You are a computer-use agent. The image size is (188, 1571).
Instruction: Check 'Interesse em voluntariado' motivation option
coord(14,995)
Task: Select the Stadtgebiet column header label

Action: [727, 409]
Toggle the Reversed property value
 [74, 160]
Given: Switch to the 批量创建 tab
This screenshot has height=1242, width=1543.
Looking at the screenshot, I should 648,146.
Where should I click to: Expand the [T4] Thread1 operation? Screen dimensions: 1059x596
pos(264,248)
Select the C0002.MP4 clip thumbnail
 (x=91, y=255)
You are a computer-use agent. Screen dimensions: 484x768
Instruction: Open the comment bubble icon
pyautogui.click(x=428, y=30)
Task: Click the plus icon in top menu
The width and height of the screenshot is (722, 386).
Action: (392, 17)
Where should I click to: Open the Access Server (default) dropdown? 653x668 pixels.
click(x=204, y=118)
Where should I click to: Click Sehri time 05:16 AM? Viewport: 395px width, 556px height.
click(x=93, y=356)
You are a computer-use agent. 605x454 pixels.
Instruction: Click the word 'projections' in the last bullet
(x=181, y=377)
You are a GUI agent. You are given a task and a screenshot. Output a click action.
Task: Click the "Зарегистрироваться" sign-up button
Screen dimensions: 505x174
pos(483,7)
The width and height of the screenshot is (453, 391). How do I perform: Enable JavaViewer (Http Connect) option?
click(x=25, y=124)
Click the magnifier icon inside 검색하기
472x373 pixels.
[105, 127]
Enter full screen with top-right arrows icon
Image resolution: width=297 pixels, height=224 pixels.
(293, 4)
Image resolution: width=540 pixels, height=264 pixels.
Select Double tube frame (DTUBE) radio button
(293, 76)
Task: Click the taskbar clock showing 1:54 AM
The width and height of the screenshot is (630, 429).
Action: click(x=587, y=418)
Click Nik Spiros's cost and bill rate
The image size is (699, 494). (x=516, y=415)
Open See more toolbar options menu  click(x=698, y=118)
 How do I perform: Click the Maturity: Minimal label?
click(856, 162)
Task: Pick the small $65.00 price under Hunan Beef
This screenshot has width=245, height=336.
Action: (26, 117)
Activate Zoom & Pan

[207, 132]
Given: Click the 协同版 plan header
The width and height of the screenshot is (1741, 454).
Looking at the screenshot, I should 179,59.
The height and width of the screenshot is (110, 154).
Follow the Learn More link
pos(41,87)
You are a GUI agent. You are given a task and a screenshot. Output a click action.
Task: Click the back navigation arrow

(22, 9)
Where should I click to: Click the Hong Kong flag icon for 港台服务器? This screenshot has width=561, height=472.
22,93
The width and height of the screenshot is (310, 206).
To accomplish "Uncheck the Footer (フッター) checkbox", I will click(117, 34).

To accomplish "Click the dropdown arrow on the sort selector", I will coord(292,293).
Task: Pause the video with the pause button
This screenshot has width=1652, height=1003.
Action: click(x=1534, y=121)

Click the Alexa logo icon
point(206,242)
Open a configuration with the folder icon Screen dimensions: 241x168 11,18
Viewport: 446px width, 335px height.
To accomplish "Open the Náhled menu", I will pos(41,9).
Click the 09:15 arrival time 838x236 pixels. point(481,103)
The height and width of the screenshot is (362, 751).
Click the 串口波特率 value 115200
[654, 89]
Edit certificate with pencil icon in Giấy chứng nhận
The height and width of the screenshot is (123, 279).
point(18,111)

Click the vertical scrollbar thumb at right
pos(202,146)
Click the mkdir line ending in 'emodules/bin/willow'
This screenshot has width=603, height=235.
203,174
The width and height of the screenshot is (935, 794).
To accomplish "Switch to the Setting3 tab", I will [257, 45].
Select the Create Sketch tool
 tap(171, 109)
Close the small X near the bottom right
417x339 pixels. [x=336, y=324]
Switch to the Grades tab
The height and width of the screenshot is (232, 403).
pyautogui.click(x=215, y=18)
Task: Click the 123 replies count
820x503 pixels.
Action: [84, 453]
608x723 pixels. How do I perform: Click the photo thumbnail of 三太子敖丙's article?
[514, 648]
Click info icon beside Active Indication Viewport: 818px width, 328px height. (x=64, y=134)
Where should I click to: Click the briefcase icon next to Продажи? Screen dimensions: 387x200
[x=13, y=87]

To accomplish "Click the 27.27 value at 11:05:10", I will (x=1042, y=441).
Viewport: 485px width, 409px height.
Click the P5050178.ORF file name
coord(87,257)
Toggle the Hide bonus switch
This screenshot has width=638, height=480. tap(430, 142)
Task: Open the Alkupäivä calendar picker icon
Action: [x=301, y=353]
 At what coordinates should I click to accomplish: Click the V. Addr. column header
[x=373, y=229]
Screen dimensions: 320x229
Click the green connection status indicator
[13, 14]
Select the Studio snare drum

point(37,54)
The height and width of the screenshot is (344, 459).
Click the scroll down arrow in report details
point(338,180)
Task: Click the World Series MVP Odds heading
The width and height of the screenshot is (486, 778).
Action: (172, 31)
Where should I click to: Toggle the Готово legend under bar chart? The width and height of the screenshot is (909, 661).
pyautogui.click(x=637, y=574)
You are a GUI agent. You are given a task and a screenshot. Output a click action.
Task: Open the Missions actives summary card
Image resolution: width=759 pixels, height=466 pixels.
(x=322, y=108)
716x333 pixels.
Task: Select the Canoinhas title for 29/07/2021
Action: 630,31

Requirement:
Nothing is to be left out; reproduce each record exactly.

Solution for this task:
You are a computer-use agent. The image size is (188, 1571).
Instruction: Check 'Interesse em voluntariado' motivation option
coord(14,995)
Task: Select the Stadtgebiet column header label

Action: [727, 409]
Toggle the Reversed property value
 [74, 160]
Given: Switch to the 批量创建 tab
This screenshot has height=1242, width=1543.
Looking at the screenshot, I should 648,146.
Where should I click to: Expand the [T4] Thread1 operation? Screen dimensions: 1059x596
pos(264,248)
Select the C0002.MP4 clip thumbnail
 (x=91, y=255)
You are a computer-use agent. Screen dimensions: 484x768
Instruction: Open the comment bubble icon
pyautogui.click(x=428, y=30)
Task: Click the plus icon in top menu
The width and height of the screenshot is (722, 386).
Action: (392, 17)
Where should I click to: Open the Access Server (default) dropdown? 653x668 pixels.
click(x=204, y=118)
Where should I click to: Click Sehri time 05:16 AM? Viewport: 395px width, 556px height.
click(x=93, y=356)
You are a computer-use agent. 605x454 pixels.
Instruction: Click the word 'projections' in the last bullet
(x=181, y=377)
You are a GUI agent. You are given a task and a screenshot. Output a click action.
Task: Click the "Зарегистрироваться" sign-up button
Screen dimensions: 505x174
pos(483,7)
The width and height of the screenshot is (453, 391). How do I perform: Enable JavaViewer (Http Connect) option?
click(x=25, y=124)
Click the magnifier icon inside 검색하기
472x373 pixels.
[105, 127]
Enter full screen with top-right arrows icon
Image resolution: width=297 pixels, height=224 pixels.
(293, 4)
Image resolution: width=540 pixels, height=264 pixels.
Select Double tube frame (DTUBE) radio button
(293, 76)
Task: Click the taskbar clock showing 1:54 AM
The width and height of the screenshot is (630, 429).
Action: click(x=587, y=418)
Click Nik Spiros's cost and bill rate
The image size is (699, 494). (x=516, y=415)
Open See more toolbar options menu  click(x=698, y=118)
 How do I perform: Click the Maturity: Minimal label?
click(856, 162)
Task: Pick the small $65.00 price under Hunan Beef
This screenshot has width=245, height=336.
Action: (26, 117)
Activate Zoom & Pan

[207, 132]
Given: Click the 协同版 plan header
The width and height of the screenshot is (1741, 454).
Looking at the screenshot, I should 179,59.
The height and width of the screenshot is (110, 154).
Follow the Learn More link
pos(41,87)
You are a GUI agent. You are given a task and a screenshot. Output a click action.
Task: Click the back navigation arrow

(22, 9)
Where should I click to: Click the Hong Kong flag icon for 港台服务器? This screenshot has width=561, height=472.
22,93
The width and height of the screenshot is (310, 206).
To accomplish "Uncheck the Footer (フッター) checkbox", I will click(117, 34).

To accomplish "Click the dropdown arrow on the sort selector", I will coord(292,293).
Task: Pause the video with the pause button
This screenshot has width=1652, height=1003.
Action: click(x=1534, y=121)

Click the Alexa logo icon
point(206,242)
Open a configuration with the folder icon Screen dimensions: 241x168 11,18
Viewport: 446px width, 335px height.
To accomplish "Open the Náhled menu", I will pos(41,9).
Click the 09:15 arrival time 838x236 pixels. point(481,103)
The height and width of the screenshot is (362, 751).
Click the 串口波特率 value 115200
[654, 89]
Edit certificate with pencil icon in Giấy chứng nhận
The height and width of the screenshot is (123, 279).
point(18,111)

Click the vertical scrollbar thumb at right
pos(202,146)
Click the mkdir line ending in 'emodules/bin/willow'
This screenshot has width=603, height=235.
203,174
The width and height of the screenshot is (935, 794).
To accomplish "Switch to the Setting3 tab", I will [257, 45].
Select the Create Sketch tool
 tap(171, 109)
Close the small X near the bottom right
417x339 pixels. [x=336, y=324]
Switch to the Grades tab
The height and width of the screenshot is (232, 403).
pyautogui.click(x=215, y=18)
Task: Click the 123 replies count
820x503 pixels.
Action: [84, 453]
608x723 pixels. How do I perform: Click the photo thumbnail of 三太子敖丙's article?
[514, 648]
Click info icon beside Active Indication Viewport: 818px width, 328px height. (x=64, y=134)
Where should I click to: Click the briefcase icon next to Продажи? Screen dimensions: 387x200
[x=13, y=87]

To accomplish "Click the 27.27 value at 11:05:10", I will (x=1042, y=441).
Viewport: 485px width, 409px height.
Click the P5050178.ORF file name
coord(87,257)
Toggle the Hide bonus switch
This screenshot has width=638, height=480. tap(430, 142)
Task: Open the Alkupäivä calendar picker icon
Action: [x=301, y=353]
 At what coordinates should I click to accomplish: Click the V. Addr. column header
[x=373, y=229]
Screen dimensions: 320x229
Click the green connection status indicator
[13, 14]
Select the Studio snare drum

point(37,54)
The height and width of the screenshot is (344, 459).
Click the scroll down arrow in report details
point(338,180)
Task: Click the World Series MVP Odds heading
The width and height of the screenshot is (486, 778).
Action: (172, 31)
Where should I click to: Toggle the Готово legend under bar chart? The width and height of the screenshot is (909, 661).
pyautogui.click(x=637, y=574)
You are a GUI agent. You are given a task and a screenshot. Output a click action.
Task: Open the Missions actives summary card
Image resolution: width=759 pixels, height=466 pixels.
(x=322, y=108)
716x333 pixels.
Task: Select the Canoinhas title for 29/07/2021
Action: 630,31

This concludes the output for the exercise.